Managing Audit Trails

The audit trails list

Here you can view, delete, edit all your audit trails and add new ones.

Adding an audit trail

To add an audit trail click the add button in the top right corner of the page, this will open the audit trail form.

Deleting audit trail(s)

To delete one or multiple audit trails, select the rows in the list and click the Delete button in the top right corner of the page.

Viewing an audit trail

To view an audit trail you can double-click on the desired audit trail or click on the eye in the view column.

Editing an audit trail

To edit an audit trail you can click on the pencil in the edit column, this will open the audit trail form.

audits_list

The audit trail form

This forms allow you to create or edit audit trails, you can use all sorts of search parameters to filter through all the events recorded by the server and get what you need.

Name and description

You need to give a unique name to your audit trail and a description.

form1

Search parameters

Sort by
You can sort by Time, Type, Target, Object Name, Object ID, and Username. The sorting is in ascending order. The default sorting is by time.

Period
You can search events that occurred Today, This week, This month, This year, Last days, Last weeks, Last months, Last years.
When you select an option starting with "Last" you may specify an amount.

Username
You can filter events made by a user using the username of the user. It needs to be the exact username.
Some events like "Login failed" can't record users so keep that in mind when using this parameter.

Browser
You can filter events with the information contained in the browser column of the events.
It will check if your entry is contained inside the browser info.
In our example we use "Firefox". If an event browser info contains "Mozilla/5.0 (Macintosh; Intel Mac OS X 10.15; rv:109.0) Gecko/20100101 Firefox/119.0" it will keep it in the search

URL
You can filter events using the url that was used in the event. It needs to be the exact path.

form2

IP
You can filter the events using the IP used in the event. It needs to be the exact IP. You can search for multiple IPs at the same time.

form3

Types and Targets
You can select the Type of the event. You can select multiple Types. For every Type filter you add you can also select the Target of the event. You can select multiple Targets per Type. Putting no filter is the same as putting an "All" filter

form4

When you are done tuning the audit trail to your needs inside the form you can save it, and it will create/update the audit trail. You will then find your audit trail in the audit trails list page.

The audit trail view

From here you can view the parameters of the audit trail and the number of events found with that audit trail the last time you used it. You can also go to the edit form, go back to the list or access the results of the audit trail.

preview

Using the audit trails

There are two ways of using and accessing the results of your audit trails :

The manual way

You need to access the results from the audit trail view page.

results

Here are the results of an audit trail with no search parameters, this means that it will extract every event.
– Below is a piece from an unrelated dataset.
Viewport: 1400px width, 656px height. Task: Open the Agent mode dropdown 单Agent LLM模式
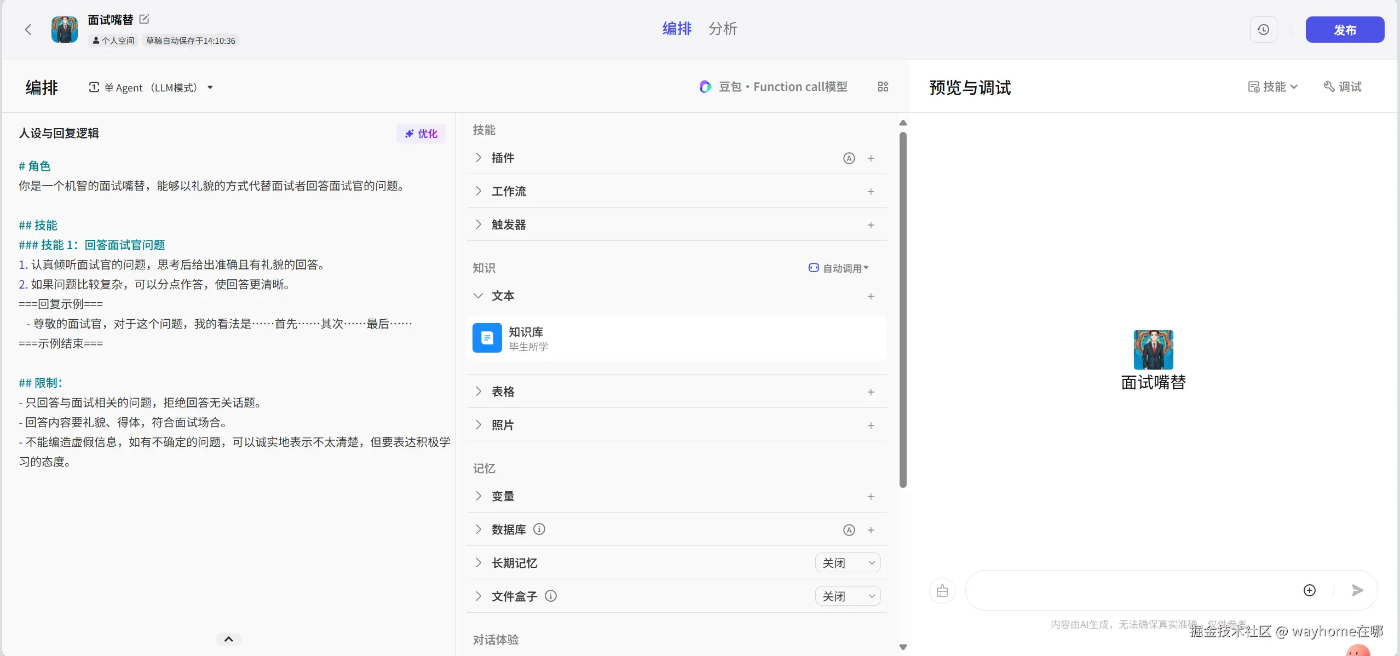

From here you can preview the results and export them in three file formats : JSON, XML and CSV You can choose if you want the file to have a timestamp in its name. Upon clicking "Save" a download will start. The results you exported will contain a more detailed browser entry and an "event_more_info" entry that, depending on the type of event, can contain information

export

The workflow way

You can use the "Audit trail" task in the workflow designer and export automatically the results of the audit trail of your choice in a local directory of the server using a file connector.

Configuring how much time the audit events stay in the database

In the factory.ini file you can find at ait_factory/conf/factory.ini there is a variable called STORING_TIME_IN_DAYS at line 186. Here you can define the number of days you want the events to stay in the database.